Listed entries —
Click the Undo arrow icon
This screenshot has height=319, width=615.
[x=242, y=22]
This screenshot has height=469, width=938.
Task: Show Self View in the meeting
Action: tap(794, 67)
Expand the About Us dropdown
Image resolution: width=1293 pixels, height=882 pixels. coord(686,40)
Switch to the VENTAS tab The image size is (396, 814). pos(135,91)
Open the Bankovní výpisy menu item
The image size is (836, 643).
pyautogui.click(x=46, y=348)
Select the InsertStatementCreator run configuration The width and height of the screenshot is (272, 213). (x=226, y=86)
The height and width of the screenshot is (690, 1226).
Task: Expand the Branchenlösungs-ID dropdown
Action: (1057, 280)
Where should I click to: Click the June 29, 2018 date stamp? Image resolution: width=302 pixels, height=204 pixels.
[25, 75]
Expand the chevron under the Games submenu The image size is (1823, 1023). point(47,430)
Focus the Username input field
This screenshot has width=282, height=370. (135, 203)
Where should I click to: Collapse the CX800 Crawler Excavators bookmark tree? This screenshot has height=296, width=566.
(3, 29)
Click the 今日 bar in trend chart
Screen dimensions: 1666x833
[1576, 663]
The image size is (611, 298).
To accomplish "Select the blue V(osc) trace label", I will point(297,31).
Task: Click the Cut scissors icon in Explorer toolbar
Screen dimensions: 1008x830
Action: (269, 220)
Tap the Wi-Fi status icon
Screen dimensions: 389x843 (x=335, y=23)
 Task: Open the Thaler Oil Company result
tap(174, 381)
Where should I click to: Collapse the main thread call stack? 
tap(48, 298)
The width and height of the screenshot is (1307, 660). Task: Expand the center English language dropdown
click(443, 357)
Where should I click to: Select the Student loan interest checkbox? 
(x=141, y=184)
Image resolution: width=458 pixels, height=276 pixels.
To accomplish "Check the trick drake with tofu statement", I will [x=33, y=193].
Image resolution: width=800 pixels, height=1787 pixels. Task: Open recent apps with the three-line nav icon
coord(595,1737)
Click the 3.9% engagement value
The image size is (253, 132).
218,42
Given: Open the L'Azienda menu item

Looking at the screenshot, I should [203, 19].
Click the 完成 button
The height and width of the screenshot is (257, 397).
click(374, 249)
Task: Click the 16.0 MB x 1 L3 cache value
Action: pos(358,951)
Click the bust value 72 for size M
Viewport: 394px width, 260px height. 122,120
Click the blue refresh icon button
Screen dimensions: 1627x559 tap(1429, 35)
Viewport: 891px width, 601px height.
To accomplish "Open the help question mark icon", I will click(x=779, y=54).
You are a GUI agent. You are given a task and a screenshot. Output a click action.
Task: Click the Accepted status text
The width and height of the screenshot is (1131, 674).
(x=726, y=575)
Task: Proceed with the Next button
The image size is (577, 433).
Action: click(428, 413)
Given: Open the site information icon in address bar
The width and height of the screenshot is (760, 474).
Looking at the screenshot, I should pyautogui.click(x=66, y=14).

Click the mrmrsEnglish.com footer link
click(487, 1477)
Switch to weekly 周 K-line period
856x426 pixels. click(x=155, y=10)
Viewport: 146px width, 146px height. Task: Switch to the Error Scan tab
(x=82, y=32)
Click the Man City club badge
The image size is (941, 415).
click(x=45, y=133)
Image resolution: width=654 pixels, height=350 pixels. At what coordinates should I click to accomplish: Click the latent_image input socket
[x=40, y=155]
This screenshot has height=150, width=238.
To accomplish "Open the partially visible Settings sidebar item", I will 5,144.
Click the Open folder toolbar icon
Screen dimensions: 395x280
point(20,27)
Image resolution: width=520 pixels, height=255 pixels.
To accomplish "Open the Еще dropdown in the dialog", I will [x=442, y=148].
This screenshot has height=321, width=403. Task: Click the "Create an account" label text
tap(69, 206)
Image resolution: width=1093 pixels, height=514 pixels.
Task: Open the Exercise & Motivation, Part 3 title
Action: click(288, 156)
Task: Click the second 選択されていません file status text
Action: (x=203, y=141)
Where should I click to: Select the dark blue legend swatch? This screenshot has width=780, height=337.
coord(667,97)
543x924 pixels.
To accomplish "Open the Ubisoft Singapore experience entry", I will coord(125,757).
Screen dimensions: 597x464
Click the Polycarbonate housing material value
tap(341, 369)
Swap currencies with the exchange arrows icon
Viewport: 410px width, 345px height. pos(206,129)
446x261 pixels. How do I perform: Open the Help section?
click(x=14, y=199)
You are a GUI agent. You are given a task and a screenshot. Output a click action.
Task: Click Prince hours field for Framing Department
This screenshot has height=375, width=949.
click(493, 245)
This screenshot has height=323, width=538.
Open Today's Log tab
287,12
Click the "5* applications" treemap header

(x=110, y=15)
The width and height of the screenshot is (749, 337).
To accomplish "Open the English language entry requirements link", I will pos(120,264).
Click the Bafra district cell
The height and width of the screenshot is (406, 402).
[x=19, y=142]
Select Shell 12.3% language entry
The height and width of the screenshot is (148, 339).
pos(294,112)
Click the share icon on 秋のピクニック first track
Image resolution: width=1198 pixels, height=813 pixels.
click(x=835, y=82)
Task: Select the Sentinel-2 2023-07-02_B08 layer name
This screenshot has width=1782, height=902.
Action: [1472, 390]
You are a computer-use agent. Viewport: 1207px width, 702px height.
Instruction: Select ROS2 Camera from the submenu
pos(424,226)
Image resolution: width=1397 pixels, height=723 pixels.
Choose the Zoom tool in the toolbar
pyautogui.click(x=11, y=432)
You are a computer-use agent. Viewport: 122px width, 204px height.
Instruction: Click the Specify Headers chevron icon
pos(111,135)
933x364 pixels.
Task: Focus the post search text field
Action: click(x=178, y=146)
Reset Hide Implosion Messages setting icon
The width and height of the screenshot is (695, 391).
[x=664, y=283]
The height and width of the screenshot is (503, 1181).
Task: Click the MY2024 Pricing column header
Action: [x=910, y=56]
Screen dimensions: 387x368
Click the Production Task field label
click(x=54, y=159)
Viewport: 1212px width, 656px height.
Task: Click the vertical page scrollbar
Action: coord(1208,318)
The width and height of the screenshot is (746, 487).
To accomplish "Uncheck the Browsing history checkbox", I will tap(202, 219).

Task directions — Note how many lines in the listing above contain the word "entry" and give only that number.

Task answer — 3